Problem statement
Where the word "give" occurs in a line of the data, return the whole line.

The data
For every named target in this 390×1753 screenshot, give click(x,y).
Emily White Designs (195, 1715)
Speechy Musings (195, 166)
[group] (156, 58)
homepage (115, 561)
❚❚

---

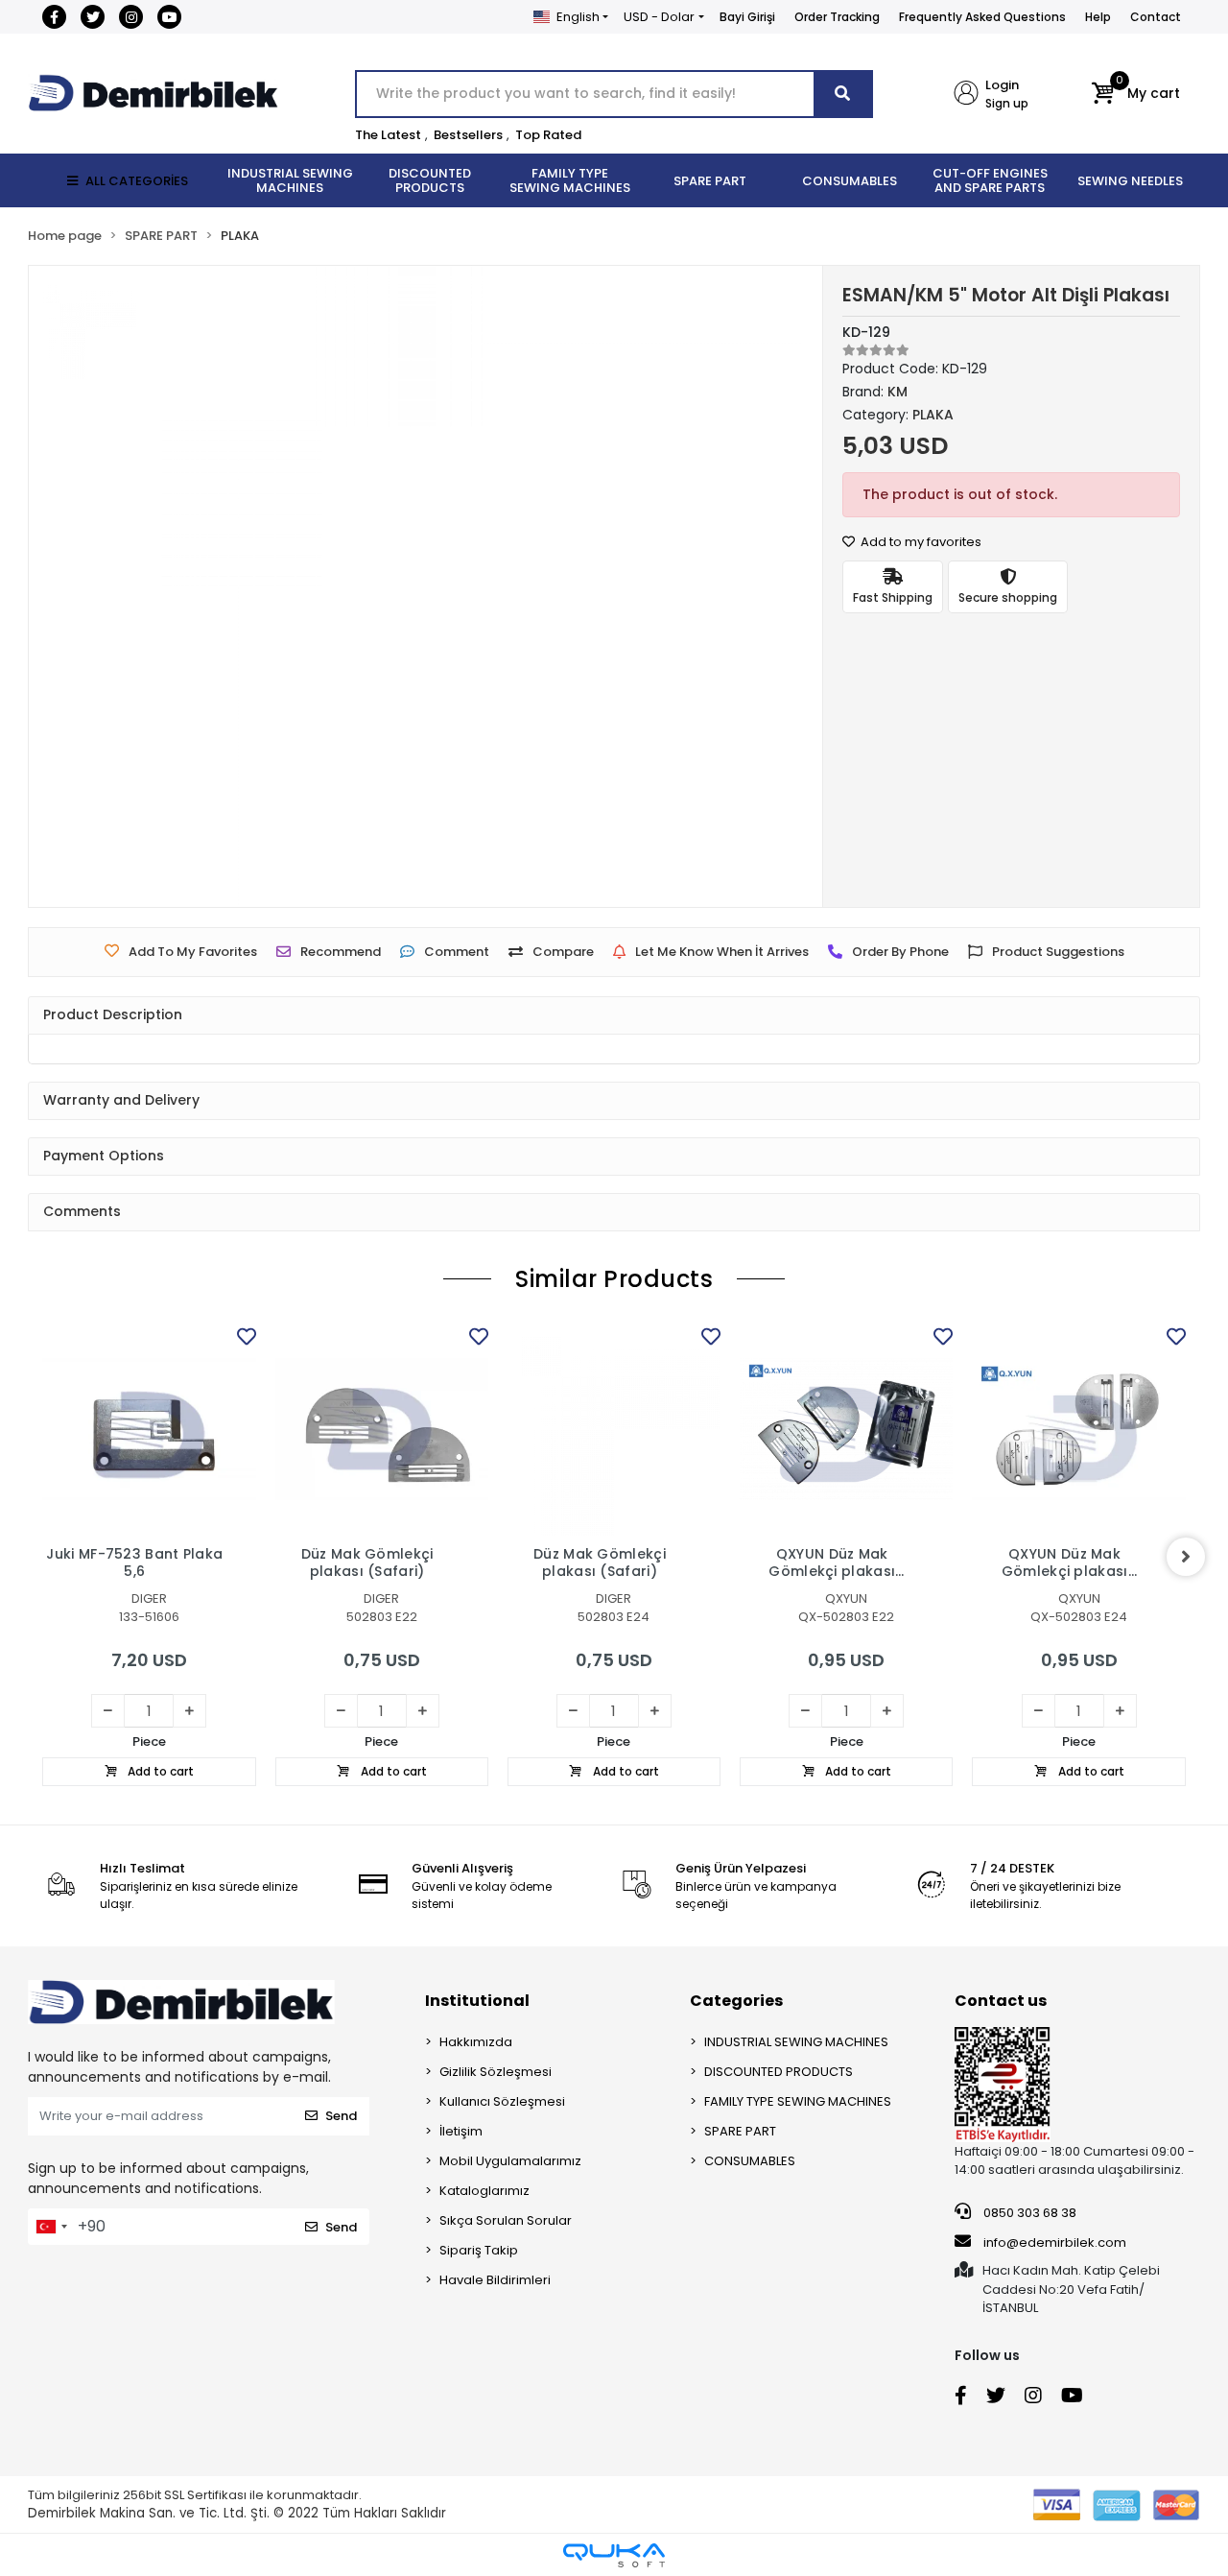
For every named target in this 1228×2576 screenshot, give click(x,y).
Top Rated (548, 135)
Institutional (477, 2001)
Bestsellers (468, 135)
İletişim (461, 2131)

Answer
For every named target in this 390×1753 screenshot, give click(x,y).
For every named target in this 1228×2576 screenshot, give click(x,y).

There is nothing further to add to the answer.